If you’re responsible for securing a hybrid AD environment, start by auditing your Domain Admin membership today, confirming your DC topology baseline, and testing whether your current tooling can actually detect a rogue replication request originating from a non-DC host. The answers to those three questions will show you exactly where your gaps are, and how urgently you need to close them.

FAQs

DCShadow works by temporarily registering a compromised domain-joined machine as a legitimate domain controller, then using native AD replication protocols to push malicious attribute changes into the directory. After the changes replicate to real domain controllers, the attacker removes all traces of the rogue registration, leaving no evidence in standard audit logs.

EDR tools may detect Mimikatz execution or suspicious command-line arguments on the compromised host, but they cannot observe the replication-level changes being pushed into Active Directory. Detecting the actual directory modifications requires monitoring at the AD replication layer, not at the endpoint level alone.

The attacker needs Domain Admin or Enterprise Admin credentials along with SYSTEM-level access on a domain-joined machine. This makes it a post-exploitation technique that only becomes possible after significant compromise has already occurred within the environment.

No, they are distinct techniques, though DCShadow can enable Golden Ticket attacks by modifying the KRBTGT account through rogue replication.
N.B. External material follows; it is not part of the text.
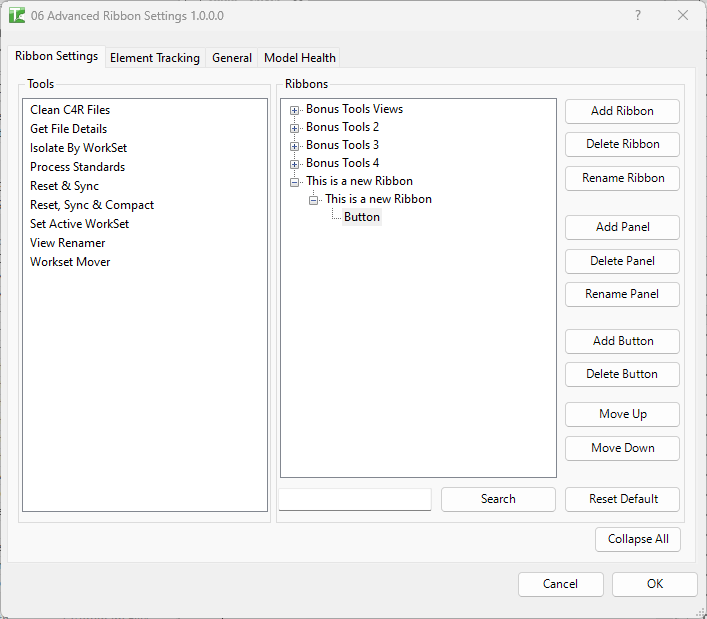
Task: Expand the Bonus Tools 2 node
Action: [295, 128]
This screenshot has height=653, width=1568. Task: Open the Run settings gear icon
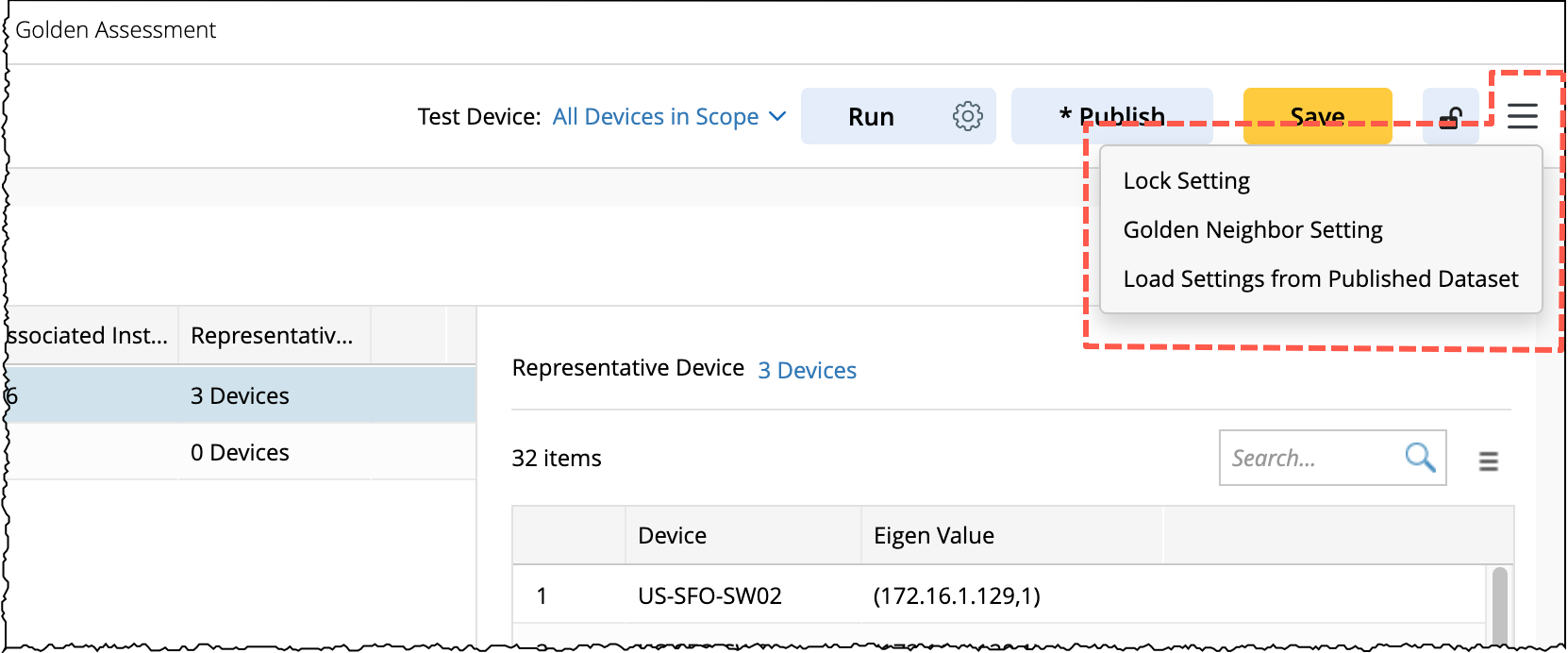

A Golden Ticket attack forges Kerberos tickets using a compromised KRBTGT hash, while DCShadow is focused on injecting unauthorized changes into Active Directory.

Recovery time depends entirely on whether you have attribute-level change tracking in place, since without it, identifying exactly what was modified can take days or weeks. Organizations with continuous replication monitoring and granular rollback capabilities can remediate specific changes in minutes rather than restoring entire directory partitions from backup.